■ **GIVEN PASSAGE**
14. An examination of the principles applicable to the assessment of the amount that may be ordered in lieu of reinstatement must start from the most directly relevant provisions; subsections 170CH(6), (7) and (8):
"(6) If the Commission thinks that the reinstatement of the employee is inappropriate, the Commission may, if the Commission considers it appropriate in all the circumstances of the case, make an order requiring the employer to pay the employee an amount ordered by the Commission in lieu of reinstatement.
(7) Subject to subsection (8), in determining an amount for the purposes of an order under subsection (6), the Commission must have regard to all the circumstances of the case including:
(a) the effect of the order on the viability of the employer's undertaking, establishment or service; and
(b) the length of the employee's service with the employer; and
(c) the remuneration that the employee would have received, or would have been likely to receive, if the employee's employment had not been terminated; and
(d) the efforts of the employee (if any) to mitigate the loss suffered by the employee as a result of the termination; and
(e) any other matter that the Commission considers relevant.

■ **COLLECTED DATA**
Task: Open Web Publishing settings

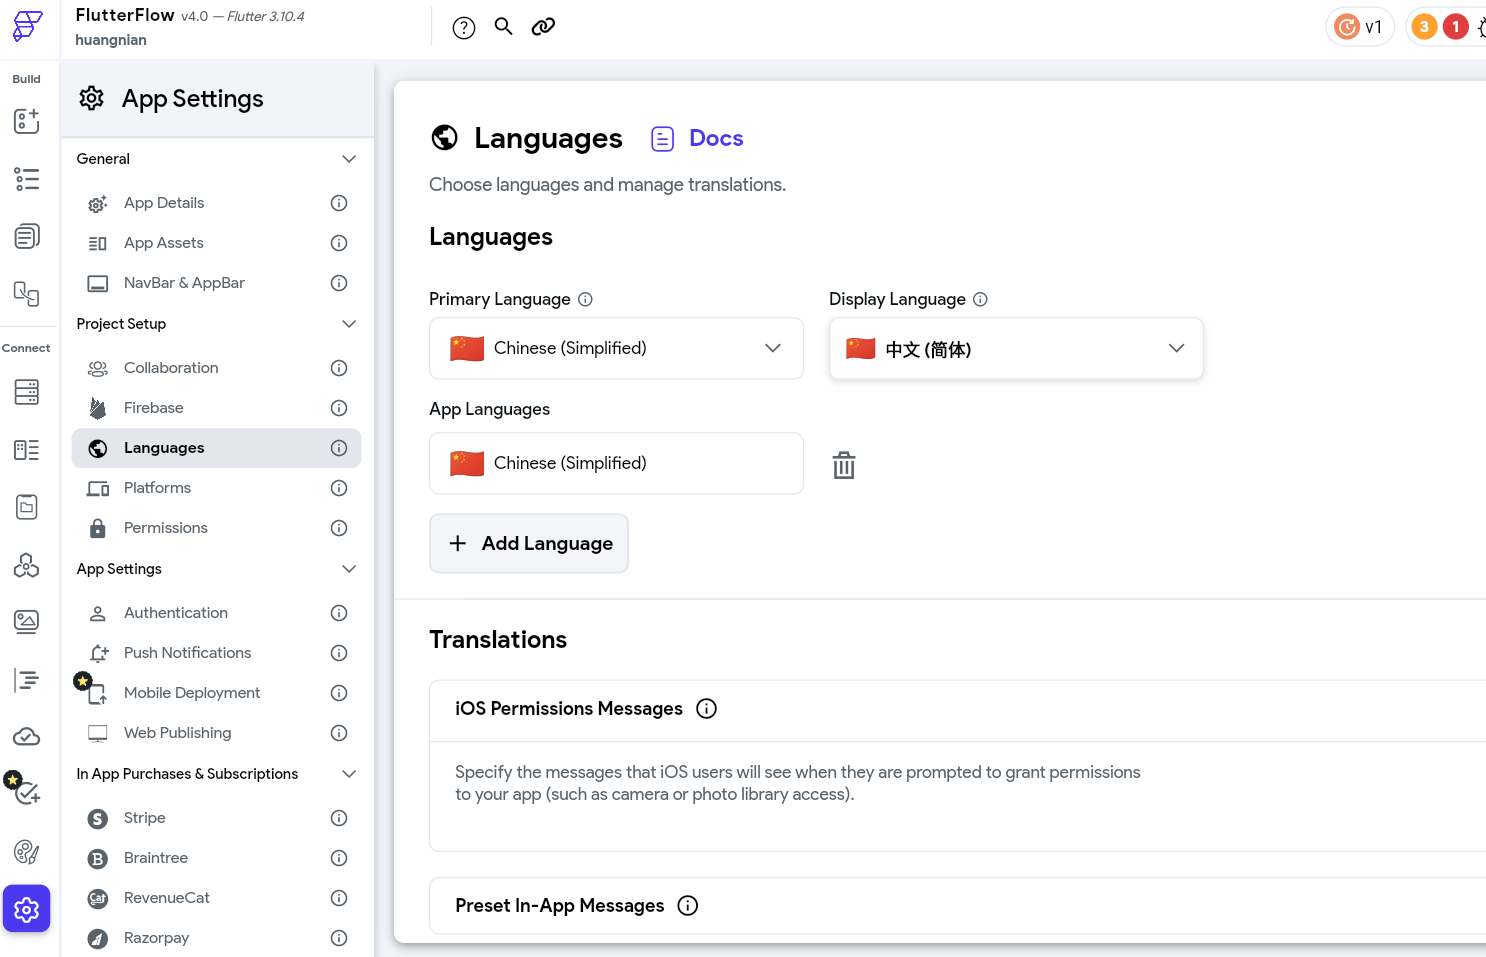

■ **REQUEST 1**
Write out the part of the passage on compensation in lieu of reinstatement starting at "14. An examination" and ending at "lieu of reinstatement.".
■ **REQUEST 2**
Pick up the passage on compensation in lieu of reinstatement after its last sentence and carry it on.
The lines are not needed for the work that comes next.

■ **FINAL RESULT 1**
14. An examination of the principles applicable to the assessment of the amount that may be ordered in lieu of reinstatement must start from the most directly relevant provisions; subsections 170CH(6), (7) and (8):
"(6) If the Commission thinks that the reinstatement of the employee is inappropriate, the Commission may, if the Commission considers it appropriate in all the circumstances of the case, make an order requiring the employer to pay the employee an amount ordered by the Commission in lieu of reinstatement.

■ **FINAL RESULT 2**
(8) In fixing an amount under subsection (6) for an employee who was employed under award conditions immediately before the termination, the Commission must not fix an amount that exceeds the total of the following amounts:
(a) the total amount of remuneration:
(i) received by the employee; or
(ii) to which the employee was entitled;
(whichever is higher) for any period of employment with the employer during the period of 6 months immediately before the termination (other than any period of leave without full pay); and
(b) if the employee was on leave without pay or without full pay while so employed during any part of that period-the amount of remuneration taken to have been received by the employee for the period of leave in accordance with the regulations."
16. Subsection 170CH(7) is couched in mandatory terms. It requires the Commission, in determining an amount for purposes of an order, to have regard to each of the circumstances stipulated in subparagraphs 170CH(7)(a) to (e). The subsection requires that regard be paid also to all the circumstances of the case. All the circumstances include the extension in paragraph 170CH7(e) "any other matter that the Commission considers relevant".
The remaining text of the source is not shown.